Но в 1952 году Леон поступил в школу-студию МХАТ, и его явно тянуло встретить Новый год со своими однокурсниками:
— Очень талантливые ребята, с ними интересно.
Но была маленькая проблема. Дело в том, что 1 января у Леона день рождения, и мы обычно отмечали эту дату вместе с Новым годом. Особо со днем рождения мы не усердствовали, ибо и я, и Геннадий догадывались, что дату эту его экзальтированная маменька подтянула на пару месяцев, чтобы он не попал в армию.
31 декабря утром мы с братом сидели в Успенском. Леон нам позвонил и сказал, что все-таки решил справлять со студентами.
В это время к дяде зачем-то приехал Б. Н. Ливанов. Услышав, что мы уговариваем Леона встречать с нами, он распорядился:
— Дайте мне трубку.
Мы дали.
— Здравствуй, Леон. Это Ливанов.
Леон нам потом признался, что обалдел. Голос он узнал: не узнать голос Ливанова было невозможно.
— Новый год надо встречать с друзьями, — увещевал Ливанов, — ты актер и не можешь оставлять друзей ради студенческой компании. Я тебя прошу.
Честно говоря, великий актер был уже на приличном взводе и говорил пылко.
Потом пришел дядя, и Борис Николаевич прошел к нему в кабинет.
Леон появился через пару часов.
— Где Ливанов?
Тот уж два часа как уехал.
Мы смилостивились и отпустили Леона к однокурсникам. Он оказался прав: сокурсники у него были талантливые. На одном курсе с ним учились в будущем известные актеры Е. Евстигнеев, Т. Доронина, О. Басилашвили, М. Казаков.
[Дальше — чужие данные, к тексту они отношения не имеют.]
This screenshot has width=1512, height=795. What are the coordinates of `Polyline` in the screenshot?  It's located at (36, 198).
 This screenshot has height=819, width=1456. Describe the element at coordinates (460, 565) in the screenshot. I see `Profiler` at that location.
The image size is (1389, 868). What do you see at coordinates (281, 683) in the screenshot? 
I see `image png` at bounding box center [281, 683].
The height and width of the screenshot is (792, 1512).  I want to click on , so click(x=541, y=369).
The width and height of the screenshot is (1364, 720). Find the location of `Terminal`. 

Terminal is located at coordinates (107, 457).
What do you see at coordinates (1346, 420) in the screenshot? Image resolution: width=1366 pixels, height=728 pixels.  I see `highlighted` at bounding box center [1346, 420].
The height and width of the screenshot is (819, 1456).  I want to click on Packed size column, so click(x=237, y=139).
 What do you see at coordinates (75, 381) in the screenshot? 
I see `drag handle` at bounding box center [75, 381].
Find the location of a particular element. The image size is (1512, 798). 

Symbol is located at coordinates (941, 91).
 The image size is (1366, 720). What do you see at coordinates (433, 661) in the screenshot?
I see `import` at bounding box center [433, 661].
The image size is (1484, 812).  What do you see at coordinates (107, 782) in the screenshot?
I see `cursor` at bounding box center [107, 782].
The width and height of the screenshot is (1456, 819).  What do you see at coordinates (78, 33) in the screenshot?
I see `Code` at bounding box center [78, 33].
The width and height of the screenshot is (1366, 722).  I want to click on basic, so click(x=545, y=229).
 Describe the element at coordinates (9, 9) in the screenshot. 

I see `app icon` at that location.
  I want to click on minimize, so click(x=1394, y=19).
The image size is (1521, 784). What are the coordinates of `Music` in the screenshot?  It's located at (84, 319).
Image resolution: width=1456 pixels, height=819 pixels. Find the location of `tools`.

По иронии судьбы, в армию Леон все-таки попал и уже более полувека служит в театре Советской армии. Он поныне жив и здравствует. Несколько лет назад получил звание Народного артиста РСФСР.
Часто бывал у нас в Успенском отчим Леона живописец Николай Жуков. Сейчас его не помнят, но в те годы он был художником официальным и посему известным. Он рисовал юного Ленина, иллюстрировал «Повесть о настоящем человеке», дважды получал Ленинскую премию.
Однажды мы трое: я, Геннадий и он — вышли из дома. Мы с братом полюбовались пейзажем, а потом принялись дурачиться, наивно полагая, что юмор художник оценит.
— Все хорошо, — говорил я, — но по краям неба надо добавить немного сиреневого и березки переставить в центр.
— Я не согласен, — возражал Геннадий. — Надо подвинуть лес и реке добавить синевы.
К нашему удивлению, Жуков не только не понял нашего юмора, но и обиделся. Обиделся настолько, что пожаловался потом дяде.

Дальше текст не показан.